The episode was written by series developer John Wells, and directed by co-executive producer Mark Mylod. It was Wells' third writing credit, and Mylod's third directing credit.

==Reception==
===Viewers===
In its original American broadcast, "Father Frank, Full of Grace" was seen by an estimated 1.16 million household viewers with a 0.5/1 in the 18–49 demographics. This means that 0.5 percent of all households with televisions watched the episode, while 1 percent of all of those watching television at the time of the broadcast watched it. This was a 5% increase in viewership from the previous episode, which was seen by an estimated 1.10 million household viewers with a 0.5/1 in the 18–49 demographics.

===Critical reviews===
"Father Frank, Full of Grace" received positive reviews by critics. Eric Goldman of IGN gave the episode a "great" 8.5 out of 10. Goldman expressed praise over the episode's balance between comedy and drama, though he was mixed over Fiona entertaining the idea of leaving with Steve: "I simply never believed it was a real possibility for her. [...] It just didn't seem like something Fiona could go through with." Goldman was polarized over the character of Jasmine, stating "I'm still not sure what to make of Amy Smart's character. She constantly seems to be coming on to Fiona and it sounded pretty evocative when she said Fiona should come work for her husband – only for it to appear to be a simple accounting firm." Alexandra Peers of Vulture expressed similar sentiments regarding Jasmine, writing of the ending "Fiona leaves the El station and goes to Jasmine's office, who's been hanging around the whole episode with a smiley blonde hunger that's sinister, where she's hired her for a job. It's not quite a cliffhanger, but there's got to be more to Jasmine than meets the eye."

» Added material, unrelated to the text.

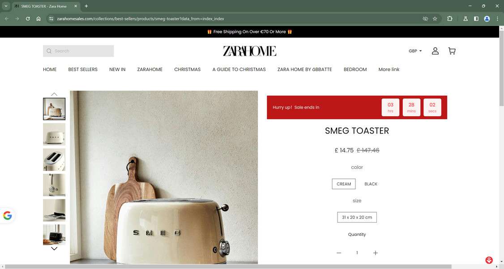Open the black toaster thumbnail image

[x=54, y=235]
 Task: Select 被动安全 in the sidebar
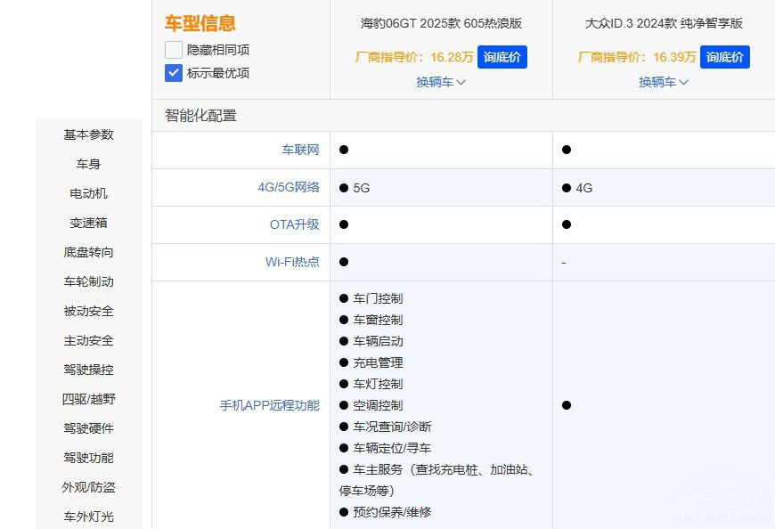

Tim Basham of Paste was very positive in his review, praising the performances, particularly Laura Slade Wiggins' portrayal of Karen. He concluded "the cohesiveness of the Gallagher bunch is to be respected, especially considering some of the powerful social issues they regularly deal with [...] [It] is amazingly easy to care for the characters and become emotionally invested in the family's experiences." Alan Sepinwall of HitFix wrote, "Based on the way Showtime series generally work out, I'm not holding my breath for a significant change in direction. But as of now, the parts of Shameless that work for me work so well that I can live with the parts that don't." Leigh Raines of TV Fanatic gave the episode a 4 star rating out of 5 and praised the development of Karen's character, writing of Lip and Karen's break-up: "I was moved by Karen's tears because it was such a raw moment where you saw just how much this girl was emotionally damaged." Jacob Clifton of Television Without Pity gave the episode an "A+" grade.

Some critics were mixed over the episode. Joshua Alston of The A.V. Club gave a mixed review, giving the episode a "B–" grade. Alston disliked the conclusion of the Frank and Karen storyline, writing "[It] shook out in a way that was abrupt, dissatisfying, and too tidy all at once." He further concluded "The first season of Shameless is one that I suspect will especially benefit from watching in as few sittings as possible. [...] I'm still impressed by the season as a whole, but this finale left me feeling a little cold." Myles McNutt of Cultural Learnings was negative in his review, believing the overarching storylines were resolved too neatly: "[The finale] does all of the writing away immediately, returning to the status quo by smoothing over some pretty substantial story developments without much fanfare." McNutt particularly criticized the handling of Lip and Karen's storyline: "For a show that claims to be shameless, to find the show pulling back from complex storylines in favor of Lip and Karen sitting on top of a building allowing the night's sky to resolve their differences is just tremendously disappointing."